Regarding negative feelings, significantly fewer oncologists (32%) reported at least one negative feeling compared with patients (54%), indicating that they underestimate the negative feelings of patients. In both groups, the most reported negative feeling was “anxious/depressed,” reported by 29% of patients and 22% of oncologists. “Helplessness” was the second most reported negative feeling by patients (21%) yet was not reported by any oncologists (0%). Oncologists also significantly underestimated the patients feeling “helpless” (20% of patients vs. 0% of oncologists, p-value = 0.004) and “resigned” (17% vs. 2%, p-value = 0.033). Compared to the general population, a significantly greater number of patients aged 65 and over reported feeling “alone” (33%, p-value = 0.034).
Next, QoL was assessed using the SF-12 questionnaire, a PRO measure. The final score includes a Physical Component Summary (PCS) and Mental Component Summary (MCS) and is measured on a scale of 0 to 100. Both the PCS (43.6) and the MCS (39.2) were considerably lower than the US national average of 50. Regarding the PCS, 58% of patients were below the average of the general population, 33% of whom were much below (Figure 3a). A total of 80% of patients were below average in the MCS, including 56% much below (Figure 3b).
Patients aged 65 and over exhibited no significant difference in PCS and MCS scores (Figure 3a,b).
3.5. Support Available to Patients
We next wished to evaluate the level of support available to patients. When patients were asked about their support network, 78% reported that they had the support of a relative, while 22% did not (Figure 4a). Significantly fewer patients aged 65 and over had the support of a relative (50%, p-value < 0.001).
Next, patients were asked about the supportive care received since diagnosis of metastatic disease. In total, 80% of patients reported that some type of support had been offered to them. On average, patients reported that 2.3 types of care had been offered to them (Figure 4d). When oncologists were asked about types of care offered, they reported offering 4.9 types of care on average, a significant overestimation compared to that reported by patients (Figure 4d). Additionally, oncologists significantly overestimated the amount of support offered for every type of care, including psychological support (60% of patients vs. 85% of oncologists, p-value = 0.005), socio-aesthetic support (41% vs. 75%, p-value < 0.001), nutritional support (31% vs. 80%, p-value < 0.001), adapted physical therapy (30% vs. 78%, p-value < 0.001), social worker (20% vs. 78%, p-value < 0.001), pain management (17% vs. 68%, p-value < 0.001), and support with sexual well-being (6% vs. 22%, p-value = 0.002). Patients aged 65 and over were offered significantly less socio-aesthetic support (22%, p-value = 0.025) (Figure 4d). They also reported less support in all other areas, albeit not significantly, except pain management.
To assess patients’ access to nursing support, patients were asked whether they were accompanied by a nurse, of whom 40% reported that they were (Figure 4b). To obtain a crossed-view perspective, oncologists were asked what percentage of patients with metastatic HER2-positive cancer they believe are accompanied by a nurse. Oncologists overestimated nursing support, estimating that 67% of patients are accompanied by a nurse (Figure 4c).

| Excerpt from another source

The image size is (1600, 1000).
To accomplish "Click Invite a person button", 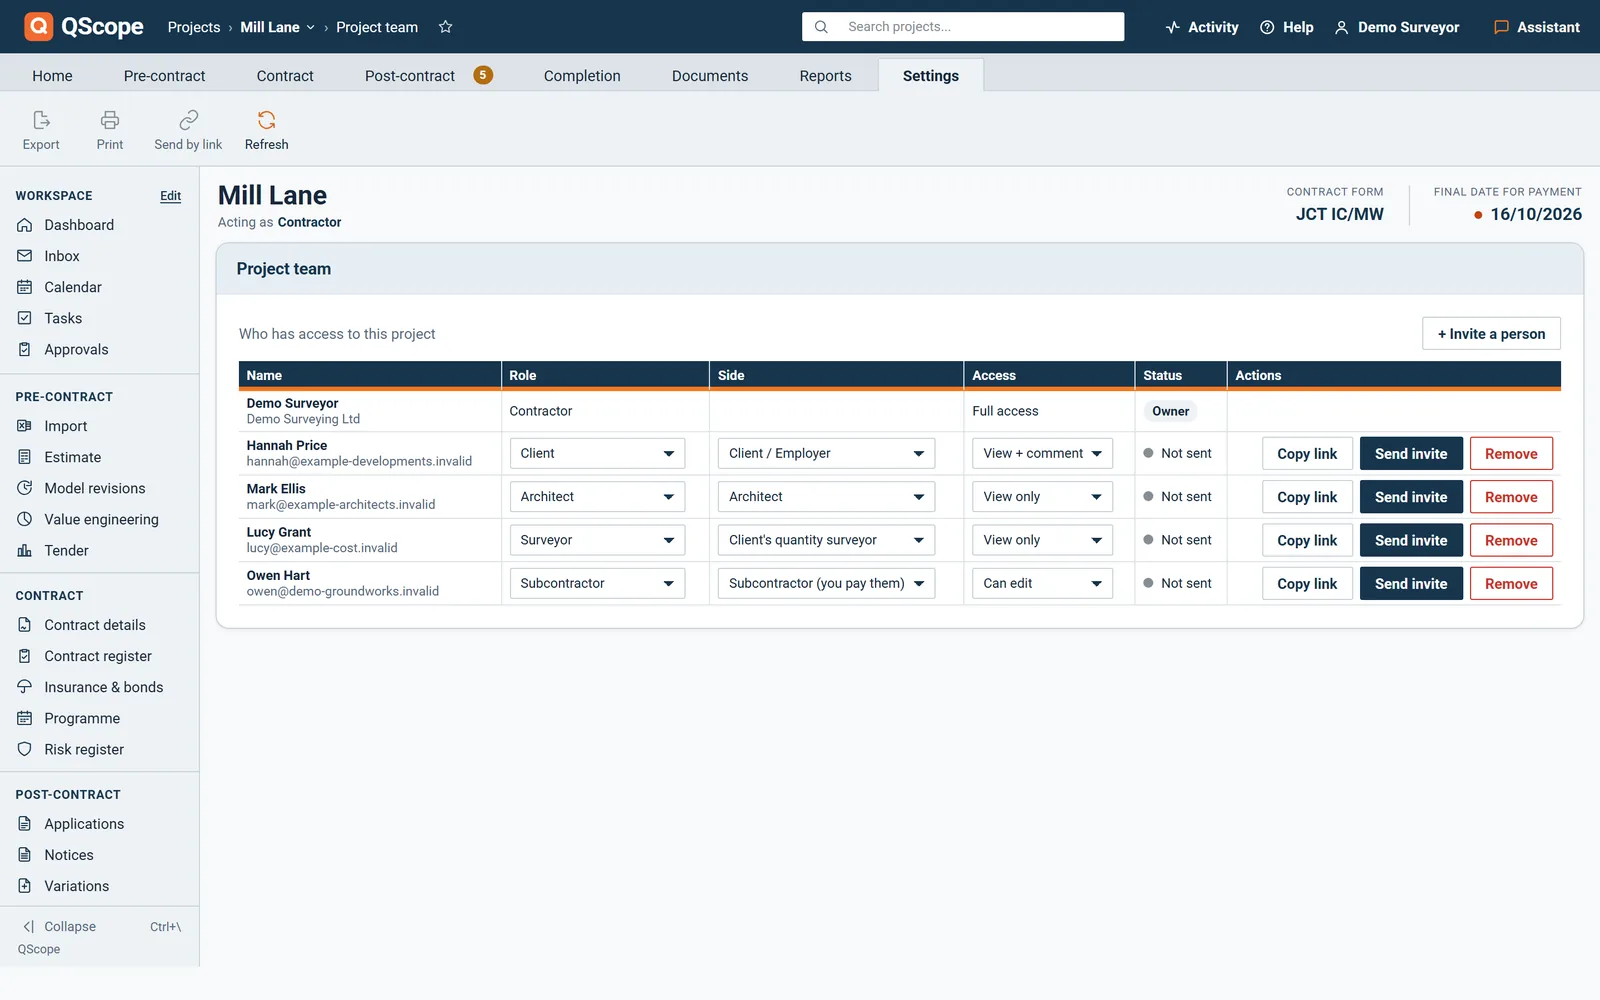I will [1491, 334].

To determine whether nursing support is beneficial to patients, the positive and negative feelings reported by patients were grouped based on whether the patient reported feeling accompanied by a nurse. Nursing support was associated with feeling significantly more “supported” than those without nursing support (55% vs. 28%, respectively, p-value < 0.001), as well as feeling significantly less “alone” (12% vs. 24%, p-value = 0.019) (Figure 4e). Additionally, significantly more patients who were accompanied by a nurse felt that it was easy to call on the healthcare team when needed, compared to those not accompanied by a nurse (89% vs. 69%, p-value < 0.001).
When oncologists were asked “in your opinion, what could be implemented to improve the journey of patients with metastatic HER2-positive breast cancer within your establishment?”, almost one-third (32%) suggested nursing support, compared to all other suggestions that were mentioned by less than 10% of oncologists (Figure 5).
3.6. Patient Treatment Preferences and Engagement in Choosing a Treatment
We next wished to determine patient treatment preferences and whether these were considered by oncologists when prescribing. When asked about their preferences concerning oral and systemic treatment, both groups agreed that oral treatment is preferable to systemic treatment (76% of patients and 80% of oncologists) (Figure 6a,b). The top five advantages of oral treatment stated by patients were as follows: less need to travel to healthcare facilities (76%), autonomy in treatment (66%), practicality in daily life (60%), does not require venous infusion (54%), and positive impact on daily life (42%) (Figure 6c). Conversely, the top five disadvantages were loss of access to specialized care team (47%), poor tolerance/side effects (32%), difficulty in taking treatment daily (30%), less effective than systemic treatment (24%), and negative impact on daily life (11%) (Figure 6d).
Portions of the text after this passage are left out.